While I'd say good knowledge of hardware is indeed pre-requisite for doing HPC work, I don't think C++ knowledge is needed that much. Fortran and C are languages of HPC, C++ is not.
 
nothing beats good old ASM when you do HPC on a single node. :D
 
While I'd say good knowledge of hardware is indeed pre-requisite for doing HPC work, I don't think C++ knowledge is needed that much. Fortran and C are languages of HPC, C++ is not.

For me, C++ assumes knowledge of C as well. It is a superset of C. These days people make a distinction but at the code level there is big overlap.

Fortran is great, but the job market? HPC is a very broad term, where do lightweight threads fit in? Many apps are desk-top shared memory and HPC as term is a bit inaccurate.
 
I agree. For me, C++ assumes knowledge of C as well. These days people make a distinction but at the code level there is big overlap.

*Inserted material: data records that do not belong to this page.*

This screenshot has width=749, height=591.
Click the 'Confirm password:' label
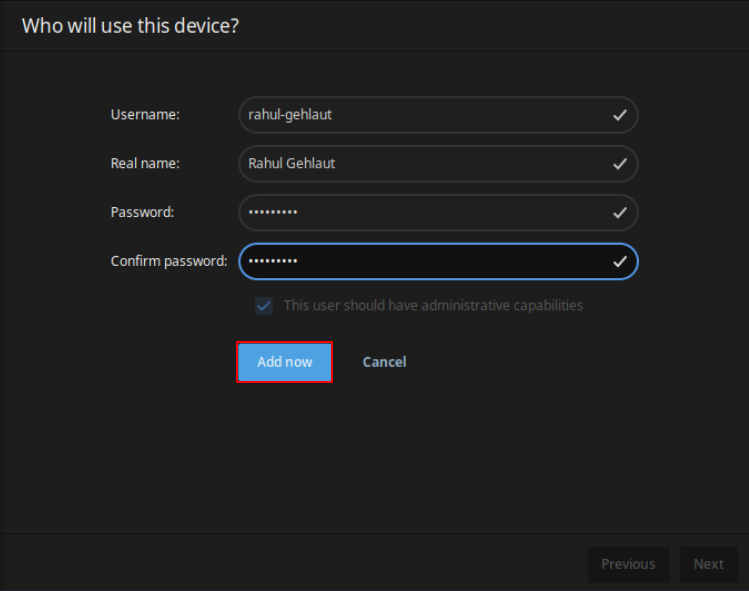pos(169,261)
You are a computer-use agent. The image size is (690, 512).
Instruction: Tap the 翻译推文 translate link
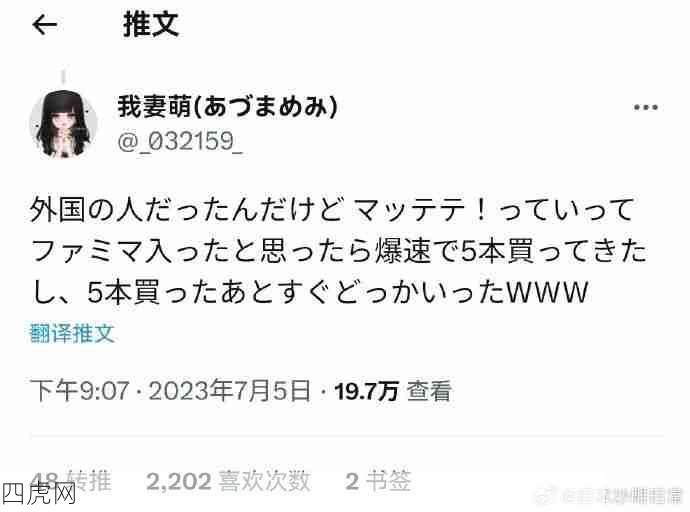pos(72,333)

Although this is true, the mental "gymnastics" is totally different between C and C++. I have found people sometime have a hard time going from C++ to C.

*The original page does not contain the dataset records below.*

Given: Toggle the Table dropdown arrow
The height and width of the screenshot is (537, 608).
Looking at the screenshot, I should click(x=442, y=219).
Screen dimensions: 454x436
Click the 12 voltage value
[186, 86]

IMHO, going from C to C++ is not as hard depending on which subset of C++ you plan to use.
 
Hi,

On the same topic, would anyone have an idea on good MS/ PhD programs for high performance computing (specifically focussed at applications such as hedge funds)?

Thanks,

appu
 
Although this is true, the mental "gymnastics" is totally different between C and C++. I have found people sometime have a hard time going from C++ to C.

IMHO, going from C to C++ is not as hard depending on which subset of C++ you plan to use.

From C++ to C is a paradigm shift indeed :) Does it happen often?
 
the cases I have seen are in the hardware space.
 
nothing beats good old ASM when you do HPC on a single node. :D

Don't know you if you're trying to be ironic here, but actually above is mostly true. For example, if you're up to getting any kind of performance from your x86 node, you simply have to deal with SSE (either through inline assembly, or using compiler intrinsics). And even if you are dealing with something that is much nicer for programming for performance than x86, like CUDA for example, knowledge of corresponding assembly language (PTX in this particular case), could be in my experience very helpful from time to time.

Fortran is great, but the job market?

Fortran job market is doing very well, at least in my experience, that is in turn mostly in the domains (computational electromagnetics, neutron transport, molecular dynamics) that are probably involved much longer with the HPC (I use this term in kind of its "traditional" meaning, which would be closely related to scientific computations) than what is the case with quantitative finances. There exist many scientific Fortran codes that are still actively maintained, and lots of new code get written in Fortran too. And to further perceive how vibrant is Fortran community, you could for example take a look into which is the only language besides C that is possible to use for CUDA programming - it's Fortran, in the Portland Group implementation (http://www.pgroup.com/resources/cudafortran.htm). Now, don't get me wrong - C++ certainly has its own strengths, but languages like C or Fortran are much more meaningful for numerical/parallel programming, so I'll stick with my (outsider, admittedly) impression that C++ is heavily overused by quantitative finances community, at least for these particular purposes.
 
I was being sarcastic and serious at the same time. There are domains where ASM is the holly grail in HPC for a single node.